WHAT YOU WILL DO. In the records below, begin at the line that has "Screen dimensions: 732x411" and stop after the line that has "Task: Tap the"; quote those lines verbatim and nothing more.

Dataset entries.
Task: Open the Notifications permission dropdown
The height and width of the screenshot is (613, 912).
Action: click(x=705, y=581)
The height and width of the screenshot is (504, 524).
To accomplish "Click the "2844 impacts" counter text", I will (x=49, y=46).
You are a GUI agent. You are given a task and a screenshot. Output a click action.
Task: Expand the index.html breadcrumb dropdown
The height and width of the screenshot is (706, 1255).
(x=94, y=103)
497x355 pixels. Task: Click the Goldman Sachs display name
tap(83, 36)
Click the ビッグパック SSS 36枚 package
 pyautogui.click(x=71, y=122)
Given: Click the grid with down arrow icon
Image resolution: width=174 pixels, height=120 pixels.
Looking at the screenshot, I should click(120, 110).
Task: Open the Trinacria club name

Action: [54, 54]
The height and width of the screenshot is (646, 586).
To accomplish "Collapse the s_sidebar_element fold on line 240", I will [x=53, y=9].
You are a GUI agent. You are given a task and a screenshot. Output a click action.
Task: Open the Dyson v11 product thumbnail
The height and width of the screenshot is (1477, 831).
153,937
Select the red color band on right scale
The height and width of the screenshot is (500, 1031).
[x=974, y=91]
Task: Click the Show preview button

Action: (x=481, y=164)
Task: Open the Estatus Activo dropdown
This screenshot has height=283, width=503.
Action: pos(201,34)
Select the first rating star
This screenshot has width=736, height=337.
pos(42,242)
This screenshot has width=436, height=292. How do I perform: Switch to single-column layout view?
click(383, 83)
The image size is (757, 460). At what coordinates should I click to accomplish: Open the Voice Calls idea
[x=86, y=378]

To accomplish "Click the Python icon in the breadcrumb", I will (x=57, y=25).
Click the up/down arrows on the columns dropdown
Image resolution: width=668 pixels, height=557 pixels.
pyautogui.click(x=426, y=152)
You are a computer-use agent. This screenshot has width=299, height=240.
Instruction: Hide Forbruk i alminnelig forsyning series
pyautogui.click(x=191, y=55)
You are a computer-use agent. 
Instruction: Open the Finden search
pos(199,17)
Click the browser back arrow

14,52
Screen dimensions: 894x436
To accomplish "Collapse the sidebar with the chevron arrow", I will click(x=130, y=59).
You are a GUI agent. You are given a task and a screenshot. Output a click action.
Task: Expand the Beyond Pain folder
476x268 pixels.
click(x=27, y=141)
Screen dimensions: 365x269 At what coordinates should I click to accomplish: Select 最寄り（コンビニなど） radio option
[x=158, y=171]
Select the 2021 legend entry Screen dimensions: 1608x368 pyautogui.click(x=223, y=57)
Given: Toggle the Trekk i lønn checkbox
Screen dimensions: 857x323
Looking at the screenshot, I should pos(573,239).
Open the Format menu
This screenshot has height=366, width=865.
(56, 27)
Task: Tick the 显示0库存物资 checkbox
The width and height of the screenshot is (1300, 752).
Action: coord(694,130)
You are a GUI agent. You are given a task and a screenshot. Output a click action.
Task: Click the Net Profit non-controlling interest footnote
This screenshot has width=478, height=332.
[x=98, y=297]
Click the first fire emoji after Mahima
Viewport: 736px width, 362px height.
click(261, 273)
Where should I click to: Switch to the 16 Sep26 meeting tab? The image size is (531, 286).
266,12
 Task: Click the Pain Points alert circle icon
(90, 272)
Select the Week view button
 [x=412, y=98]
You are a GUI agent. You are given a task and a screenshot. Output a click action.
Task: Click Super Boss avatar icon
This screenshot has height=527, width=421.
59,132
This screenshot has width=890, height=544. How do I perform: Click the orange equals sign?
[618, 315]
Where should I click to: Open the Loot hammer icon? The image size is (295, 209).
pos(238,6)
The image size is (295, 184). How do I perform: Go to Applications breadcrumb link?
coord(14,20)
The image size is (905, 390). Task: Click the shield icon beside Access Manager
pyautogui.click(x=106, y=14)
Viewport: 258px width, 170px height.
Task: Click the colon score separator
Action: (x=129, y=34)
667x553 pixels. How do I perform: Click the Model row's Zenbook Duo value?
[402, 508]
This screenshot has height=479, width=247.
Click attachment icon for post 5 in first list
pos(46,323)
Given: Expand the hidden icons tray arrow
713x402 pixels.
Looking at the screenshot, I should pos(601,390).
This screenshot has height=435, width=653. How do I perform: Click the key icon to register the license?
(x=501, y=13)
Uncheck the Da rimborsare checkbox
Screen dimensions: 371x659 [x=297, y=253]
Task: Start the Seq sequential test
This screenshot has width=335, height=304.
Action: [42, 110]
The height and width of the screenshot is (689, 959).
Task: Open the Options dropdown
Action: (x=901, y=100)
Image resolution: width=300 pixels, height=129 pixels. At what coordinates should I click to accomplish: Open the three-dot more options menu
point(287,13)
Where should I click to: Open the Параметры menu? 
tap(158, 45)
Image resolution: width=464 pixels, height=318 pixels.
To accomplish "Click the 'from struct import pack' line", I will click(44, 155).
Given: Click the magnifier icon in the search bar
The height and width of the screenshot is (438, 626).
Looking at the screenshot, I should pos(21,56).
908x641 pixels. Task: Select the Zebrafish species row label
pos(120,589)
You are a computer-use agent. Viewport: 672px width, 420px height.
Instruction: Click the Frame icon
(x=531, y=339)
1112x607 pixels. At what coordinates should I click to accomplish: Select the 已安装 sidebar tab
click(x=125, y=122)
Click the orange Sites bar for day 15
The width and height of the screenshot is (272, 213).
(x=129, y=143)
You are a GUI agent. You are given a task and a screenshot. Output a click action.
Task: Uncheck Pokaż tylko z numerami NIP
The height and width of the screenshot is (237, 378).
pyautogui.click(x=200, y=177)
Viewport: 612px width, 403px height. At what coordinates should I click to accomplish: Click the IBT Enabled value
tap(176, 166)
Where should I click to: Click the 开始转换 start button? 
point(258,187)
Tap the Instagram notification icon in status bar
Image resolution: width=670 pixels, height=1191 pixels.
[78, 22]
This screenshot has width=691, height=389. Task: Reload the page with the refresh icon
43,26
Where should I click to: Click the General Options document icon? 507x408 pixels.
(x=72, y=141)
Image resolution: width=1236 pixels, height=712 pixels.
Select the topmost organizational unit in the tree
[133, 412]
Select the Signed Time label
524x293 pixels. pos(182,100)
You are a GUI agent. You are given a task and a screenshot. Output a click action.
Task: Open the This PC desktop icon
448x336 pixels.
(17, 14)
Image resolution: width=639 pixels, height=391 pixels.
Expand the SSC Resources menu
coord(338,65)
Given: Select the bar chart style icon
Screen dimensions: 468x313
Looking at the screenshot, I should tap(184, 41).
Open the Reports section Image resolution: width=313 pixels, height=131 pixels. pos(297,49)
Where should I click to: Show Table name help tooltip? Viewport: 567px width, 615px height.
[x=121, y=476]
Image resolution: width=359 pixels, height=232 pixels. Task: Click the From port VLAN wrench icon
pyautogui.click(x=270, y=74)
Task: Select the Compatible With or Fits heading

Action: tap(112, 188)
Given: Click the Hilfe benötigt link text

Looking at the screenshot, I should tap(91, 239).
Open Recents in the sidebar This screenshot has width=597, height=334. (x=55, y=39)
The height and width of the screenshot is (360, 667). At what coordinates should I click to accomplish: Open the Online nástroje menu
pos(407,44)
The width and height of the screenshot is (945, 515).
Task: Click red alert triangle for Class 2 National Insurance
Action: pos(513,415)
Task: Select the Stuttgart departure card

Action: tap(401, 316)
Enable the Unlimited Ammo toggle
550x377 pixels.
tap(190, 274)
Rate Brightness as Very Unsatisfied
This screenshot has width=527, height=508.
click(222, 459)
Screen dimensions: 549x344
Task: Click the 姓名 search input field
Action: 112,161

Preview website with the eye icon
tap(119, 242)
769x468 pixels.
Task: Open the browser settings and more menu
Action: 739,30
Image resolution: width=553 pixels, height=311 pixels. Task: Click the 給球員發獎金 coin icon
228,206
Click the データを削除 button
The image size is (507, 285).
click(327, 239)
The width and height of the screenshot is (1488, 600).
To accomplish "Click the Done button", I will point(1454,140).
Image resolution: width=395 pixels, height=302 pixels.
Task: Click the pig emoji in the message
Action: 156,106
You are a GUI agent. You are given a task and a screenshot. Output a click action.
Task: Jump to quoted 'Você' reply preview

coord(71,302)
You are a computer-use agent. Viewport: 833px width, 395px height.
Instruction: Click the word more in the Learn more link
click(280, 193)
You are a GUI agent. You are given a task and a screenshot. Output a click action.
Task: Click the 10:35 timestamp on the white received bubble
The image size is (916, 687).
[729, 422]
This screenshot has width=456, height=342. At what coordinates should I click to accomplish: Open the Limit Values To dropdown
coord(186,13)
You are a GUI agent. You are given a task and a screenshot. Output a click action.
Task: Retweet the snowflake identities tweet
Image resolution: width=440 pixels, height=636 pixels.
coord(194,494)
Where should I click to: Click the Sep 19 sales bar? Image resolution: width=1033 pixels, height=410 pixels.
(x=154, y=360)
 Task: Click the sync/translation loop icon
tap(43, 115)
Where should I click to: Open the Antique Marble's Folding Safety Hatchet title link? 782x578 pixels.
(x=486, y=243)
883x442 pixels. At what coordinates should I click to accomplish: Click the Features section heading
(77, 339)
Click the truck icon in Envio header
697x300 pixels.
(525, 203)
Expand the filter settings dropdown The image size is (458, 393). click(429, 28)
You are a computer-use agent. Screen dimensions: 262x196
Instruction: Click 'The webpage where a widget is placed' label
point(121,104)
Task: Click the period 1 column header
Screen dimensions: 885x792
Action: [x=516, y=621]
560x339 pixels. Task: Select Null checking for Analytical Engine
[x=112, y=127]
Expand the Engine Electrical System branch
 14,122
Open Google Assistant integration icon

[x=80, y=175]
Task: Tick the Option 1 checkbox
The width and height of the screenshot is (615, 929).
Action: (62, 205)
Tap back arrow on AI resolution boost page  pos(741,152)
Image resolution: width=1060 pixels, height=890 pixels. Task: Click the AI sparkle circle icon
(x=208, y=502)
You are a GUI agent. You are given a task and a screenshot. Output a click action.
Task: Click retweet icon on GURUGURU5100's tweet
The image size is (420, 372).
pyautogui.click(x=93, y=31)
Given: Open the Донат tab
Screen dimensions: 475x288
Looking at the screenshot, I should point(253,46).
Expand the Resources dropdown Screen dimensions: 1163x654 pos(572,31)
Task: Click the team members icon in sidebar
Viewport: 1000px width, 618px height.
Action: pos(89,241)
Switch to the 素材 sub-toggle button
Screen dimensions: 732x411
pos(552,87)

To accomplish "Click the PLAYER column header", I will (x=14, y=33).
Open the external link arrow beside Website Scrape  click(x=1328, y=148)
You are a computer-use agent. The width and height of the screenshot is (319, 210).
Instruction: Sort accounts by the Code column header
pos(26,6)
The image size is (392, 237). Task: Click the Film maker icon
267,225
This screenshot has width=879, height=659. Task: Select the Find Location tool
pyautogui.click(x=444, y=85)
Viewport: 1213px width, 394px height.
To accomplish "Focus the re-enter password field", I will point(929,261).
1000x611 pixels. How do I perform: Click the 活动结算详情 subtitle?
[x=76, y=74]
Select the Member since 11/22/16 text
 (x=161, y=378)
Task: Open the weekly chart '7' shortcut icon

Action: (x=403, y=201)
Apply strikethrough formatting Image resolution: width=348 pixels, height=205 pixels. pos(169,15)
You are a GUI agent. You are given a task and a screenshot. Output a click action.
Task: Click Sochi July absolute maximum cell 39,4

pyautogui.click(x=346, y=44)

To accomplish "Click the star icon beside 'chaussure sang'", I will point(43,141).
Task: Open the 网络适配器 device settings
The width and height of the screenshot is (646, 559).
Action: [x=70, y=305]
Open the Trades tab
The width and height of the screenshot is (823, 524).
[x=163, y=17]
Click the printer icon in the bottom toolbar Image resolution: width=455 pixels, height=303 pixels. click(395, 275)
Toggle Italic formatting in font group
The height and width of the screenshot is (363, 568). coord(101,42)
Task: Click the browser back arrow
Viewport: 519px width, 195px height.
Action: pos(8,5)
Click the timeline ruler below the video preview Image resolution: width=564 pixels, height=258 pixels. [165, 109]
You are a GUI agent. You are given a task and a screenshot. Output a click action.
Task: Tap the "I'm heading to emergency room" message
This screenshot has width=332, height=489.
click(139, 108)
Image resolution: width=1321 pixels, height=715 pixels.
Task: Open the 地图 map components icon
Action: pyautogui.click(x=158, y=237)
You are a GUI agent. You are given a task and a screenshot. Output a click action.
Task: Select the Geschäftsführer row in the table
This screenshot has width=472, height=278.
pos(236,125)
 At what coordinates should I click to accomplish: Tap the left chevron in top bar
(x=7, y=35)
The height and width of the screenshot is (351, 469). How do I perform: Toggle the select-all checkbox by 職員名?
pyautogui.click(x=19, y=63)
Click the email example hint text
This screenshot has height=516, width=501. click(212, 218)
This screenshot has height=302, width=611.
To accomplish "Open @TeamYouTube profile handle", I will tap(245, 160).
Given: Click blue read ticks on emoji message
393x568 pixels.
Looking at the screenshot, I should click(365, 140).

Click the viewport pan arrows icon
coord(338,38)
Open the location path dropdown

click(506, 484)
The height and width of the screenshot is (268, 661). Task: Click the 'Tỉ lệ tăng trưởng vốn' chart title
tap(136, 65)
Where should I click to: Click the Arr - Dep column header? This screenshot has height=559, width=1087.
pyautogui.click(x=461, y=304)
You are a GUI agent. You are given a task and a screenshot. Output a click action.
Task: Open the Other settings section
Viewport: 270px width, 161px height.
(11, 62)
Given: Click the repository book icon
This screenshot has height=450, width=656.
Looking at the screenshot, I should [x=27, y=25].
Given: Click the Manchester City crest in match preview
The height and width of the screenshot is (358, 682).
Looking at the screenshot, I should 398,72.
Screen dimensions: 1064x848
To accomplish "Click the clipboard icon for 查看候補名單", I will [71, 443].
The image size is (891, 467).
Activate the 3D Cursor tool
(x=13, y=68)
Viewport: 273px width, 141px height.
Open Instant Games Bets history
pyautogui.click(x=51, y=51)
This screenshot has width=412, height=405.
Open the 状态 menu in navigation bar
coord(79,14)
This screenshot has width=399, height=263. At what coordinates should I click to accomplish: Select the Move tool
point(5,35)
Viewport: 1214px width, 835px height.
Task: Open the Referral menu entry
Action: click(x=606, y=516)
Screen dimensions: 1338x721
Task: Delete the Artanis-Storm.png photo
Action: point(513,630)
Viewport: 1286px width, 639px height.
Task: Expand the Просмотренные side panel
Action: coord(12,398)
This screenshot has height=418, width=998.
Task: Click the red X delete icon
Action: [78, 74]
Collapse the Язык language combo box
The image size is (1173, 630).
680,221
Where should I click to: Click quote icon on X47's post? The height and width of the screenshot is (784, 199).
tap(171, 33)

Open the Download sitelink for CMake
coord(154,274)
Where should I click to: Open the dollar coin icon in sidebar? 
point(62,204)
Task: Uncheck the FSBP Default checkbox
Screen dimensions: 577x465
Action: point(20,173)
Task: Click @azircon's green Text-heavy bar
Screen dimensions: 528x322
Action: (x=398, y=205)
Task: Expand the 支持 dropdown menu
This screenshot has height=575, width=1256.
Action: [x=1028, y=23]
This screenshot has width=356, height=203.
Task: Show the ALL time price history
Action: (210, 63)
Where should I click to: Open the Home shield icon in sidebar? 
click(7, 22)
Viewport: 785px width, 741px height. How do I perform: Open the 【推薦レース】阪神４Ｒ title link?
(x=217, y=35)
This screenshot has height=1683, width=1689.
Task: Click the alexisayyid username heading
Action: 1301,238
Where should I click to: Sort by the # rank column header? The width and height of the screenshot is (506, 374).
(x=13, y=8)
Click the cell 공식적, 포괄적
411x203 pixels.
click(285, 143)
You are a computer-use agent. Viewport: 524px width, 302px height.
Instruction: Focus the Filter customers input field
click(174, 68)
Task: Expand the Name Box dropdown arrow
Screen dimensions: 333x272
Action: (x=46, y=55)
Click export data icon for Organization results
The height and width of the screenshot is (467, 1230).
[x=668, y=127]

TASK RESULT.
Screen dimensions: 732x411
pos(552,87)

To accomplish "Click the PLAYER column header", I will (x=14, y=33).
Open the external link arrow beside Website Scrape  click(x=1328, y=148)
You are a computer-use agent. The width and height of the screenshot is (319, 210).
Instruction: Sort accounts by the Code column header
pos(26,6)
The image size is (392, 237). Task: Click the Film maker icon
267,225
This screenshot has width=879, height=659. Task: Select the Find Location tool
pyautogui.click(x=444, y=85)
Viewport: 1213px width, 394px height.
To accomplish "Focus the re-enter password field", I will point(929,261).
1000x611 pixels. How do I perform: Click the 活动结算详情 subtitle?
[x=76, y=74]
Select the Member since 11/22/16 text
 (x=161, y=378)
Task: Open the weekly chart '7' shortcut icon

Action: (x=403, y=201)
Apply strikethrough formatting Image resolution: width=348 pixels, height=205 pixels. pos(169,15)
You are a GUI agent. You are given a task and a screenshot. Output a click action.
Task: Click Sochi July absolute maximum cell 39,4

pyautogui.click(x=346, y=44)

To accomplish "Click the star icon beside 'chaussure sang'", I will point(43,141).
Task: Open the 网络适配器 device settings
The width and height of the screenshot is (646, 559).
Action: [x=70, y=305]
Open the Trades tab
The width and height of the screenshot is (823, 524).
[x=163, y=17]
Click the printer icon in the bottom toolbar Image resolution: width=455 pixels, height=303 pixels. click(395, 275)
Toggle Italic formatting in font group
The height and width of the screenshot is (363, 568). coord(101,42)
Task: Click the browser back arrow
Viewport: 519px width, 195px height.
Action: pos(8,5)
Click the timeline ruler below the video preview Image resolution: width=564 pixels, height=258 pixels. [165, 109]
You are a GUI agent. You are given a task and a screenshot. Output a click action.
Task: Tap the "I'm heading to emergency room" message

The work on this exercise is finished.